Recent advances in artificial intelligence (AI) have transformed many services and are expected to be pervasive in computing systems in the near future. Many tasks that previously required human interaction or expertise can now be captured and automated in machine learning models or deep learning models. In this tutorial, you’ll get an overview of using AI in your Node.js applications by using TensorFlow.js.
To work through this learning path, you must obtain the deep learning model that performs the task that your application requires. Many open source pre-trained models are available for you to use. You can find several on the IBM Model Asset eXchange, or you can train your own model.
For developers, one consideration is how you deploy the deep learning models to be used by applications. There are two ways these models can be deployed:
- As a web service that can be accessed through an API call in the application
- Embedded in the application itself
Note that there are other ways to integrate AI into Node.js such as TorchJS or ONNX.js, and they each offer different levels of support. In this tutorial, we focus on TensorFlow.js because it offers greater support on both the client and server. Because we are interested in Node.js, we focus on how to embed models in Node applications.
Why AI in JavaScript?
Although data scientists tend to prefer Python for AI development, JavaScript does offer several advantages on both the client and server:
- The large community of JavaScript developers can be effective in using AI on the large scale.
- The smaller footprint and fast start time of Node.js can be an advantage when deployed in containers and IoT devices.
- AI models process voice, written text, and images, and when the models are served in the cloud, the data must be sent to a remote server. Data privacy has become a significant concern recently, so being able to run the model locally on the client with JavaScript can help to alleviate this concern.
- Running a model locally on the client can help make browser apps more interactive.
What is TensorFlow.js?
TensorFlow.js is an open source software library for JavaScript developers to create and use machine learning or deep learning models directly in the browser or a Node.js application.
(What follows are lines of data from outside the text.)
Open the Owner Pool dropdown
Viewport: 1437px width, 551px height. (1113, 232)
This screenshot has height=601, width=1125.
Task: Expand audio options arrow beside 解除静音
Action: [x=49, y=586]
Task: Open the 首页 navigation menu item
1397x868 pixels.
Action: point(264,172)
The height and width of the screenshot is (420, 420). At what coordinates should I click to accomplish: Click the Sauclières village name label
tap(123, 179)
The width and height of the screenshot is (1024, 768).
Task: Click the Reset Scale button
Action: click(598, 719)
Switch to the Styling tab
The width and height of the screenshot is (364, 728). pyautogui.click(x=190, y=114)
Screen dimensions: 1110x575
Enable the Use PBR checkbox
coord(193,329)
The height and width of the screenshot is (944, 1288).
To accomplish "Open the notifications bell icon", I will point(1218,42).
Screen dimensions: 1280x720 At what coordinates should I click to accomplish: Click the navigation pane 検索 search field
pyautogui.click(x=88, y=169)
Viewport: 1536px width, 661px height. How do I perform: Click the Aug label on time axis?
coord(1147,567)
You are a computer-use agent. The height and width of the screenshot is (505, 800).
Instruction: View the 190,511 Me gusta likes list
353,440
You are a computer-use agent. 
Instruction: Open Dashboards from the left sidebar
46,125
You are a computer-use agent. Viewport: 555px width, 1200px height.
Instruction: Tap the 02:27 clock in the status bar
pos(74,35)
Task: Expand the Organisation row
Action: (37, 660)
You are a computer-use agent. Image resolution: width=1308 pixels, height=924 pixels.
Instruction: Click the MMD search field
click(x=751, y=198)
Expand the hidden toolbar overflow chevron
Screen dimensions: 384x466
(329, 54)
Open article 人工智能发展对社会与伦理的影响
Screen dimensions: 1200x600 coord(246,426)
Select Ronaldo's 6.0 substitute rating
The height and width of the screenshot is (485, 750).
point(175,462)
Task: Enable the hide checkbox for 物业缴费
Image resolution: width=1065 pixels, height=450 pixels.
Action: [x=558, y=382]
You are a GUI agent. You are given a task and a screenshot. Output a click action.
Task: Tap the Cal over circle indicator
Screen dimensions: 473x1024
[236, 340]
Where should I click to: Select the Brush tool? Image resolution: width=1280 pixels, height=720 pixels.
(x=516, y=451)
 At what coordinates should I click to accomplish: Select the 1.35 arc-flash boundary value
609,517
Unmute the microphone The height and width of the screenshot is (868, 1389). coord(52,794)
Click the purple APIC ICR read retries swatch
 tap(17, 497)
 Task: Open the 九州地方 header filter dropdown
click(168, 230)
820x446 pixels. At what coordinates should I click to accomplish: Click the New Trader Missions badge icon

TensorFlow is the broader open source software that includes support for different programming languages such as Python and different platforms such as server, mobile, and IoT.
With TensorFlow.js, you can:
- Create models easily and train them from scratch.
- Reuse a model that has been pre-trained. For Node.js specifically, a model can be written in Python to use the distributed training capability on huge data sets. Then, the trained model can be loaded and used in a Node.js application.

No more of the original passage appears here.